So for me it's not an either/or proposition.  Some types of reading I prefer on a small, light e-ink ereader, others I prefer on a bigger LCD screen.  Hence why I own and read on both types of devices!


----------



## HeyDrew (Sep 12, 2011)

For simply reading without intending to do anything else, I would take my Kindle over the iPad in almost every situation.  My eyesight is so good it can see molecules so the iPad is far less than ideal.

Unfortunately, I'm pretty busy and it's very rare that I'm *only* reading for any stretch of time.  Whether it's being on a train, in the subway, taxi, etc., most of the time it helps me to have some sort of internet connection and ability to communicate (email, tweet, Yelp, get directions, etc.)  For this reason I find myself more often than not using the iPad to read.


----------



## Rasputina (May 6, 2009)

I much prefer reading on backlit screens with color over e-ink. I have a variety of choices as far as text color and background and contrast. I find it much easier to read. Which is why once Amazon released the kindle for iPhone app I quit reading on my kindle and it's now retired. It's also perfect for reading on at night, which I spend a lot of time doing. I'm mostly reading on iPhone though, as I agree with the previous posters that iPad ( I have the first one) is too heavy for and large for one handed reading in bed. My iPhone fits in my palm and I just move my finger a tiny bit to turn the page.


----------



## VictoriaP (Mar 1, 2009)

Interestingly, last night I brought my Kindle out and used it for the first time in months. Within an hour, my hands were cramping from pushing the buttons. I switched back to the iPad and breathed a huge sigh of relief.

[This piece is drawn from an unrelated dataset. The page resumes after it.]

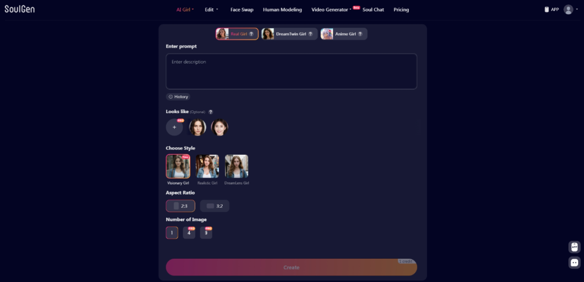Expand the Video Generator dropdown
The height and width of the screenshot is (282, 584).
(331, 10)
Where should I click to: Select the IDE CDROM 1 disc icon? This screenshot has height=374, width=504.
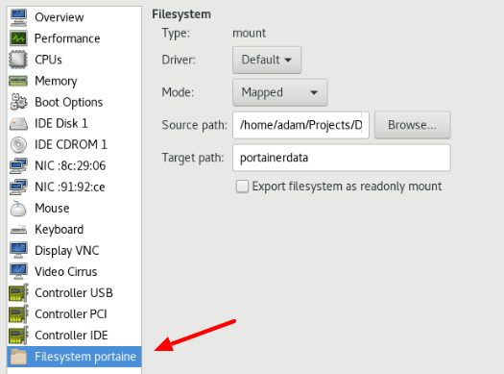(18, 145)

I'm puzzled though by the number of people who fuss over the weight and don't simply prop the iPad on something. Most of us didn't read hardcovers by holding them up one handed, why would you do the same with an iPad?  Heck, most of the time, I rested heavy paperbacks on something too. And my Kindle, for that matter!

For reading in bed, I most often just rest the bottom of the iPad on my chest and hold it in place by the left upper corner. Reading on my side, it gets propped against a pillow. On the couch, its usually on the WedgePad and either on the rolled arm of the couch, or propped up on me knees when I'm curled up. I've literally never been disturbed by the weight in use because I'm not trying to support it with one hand.


----------



## tdmsu (Feb 5, 2010)

I enjoy reading on my iPad.  I use the Kindle app mostly, but also iBooks and various dedicated magazine apps and RSS readers (do they count?)

For nighttime reading, I like using the Kindle app's dark background feature.  In bed, I just prop the iPad up in its case and it stand up on my belly for easy reading without having to hold it up.  During the day, like others here, I just prop it up on my leg or something to read.  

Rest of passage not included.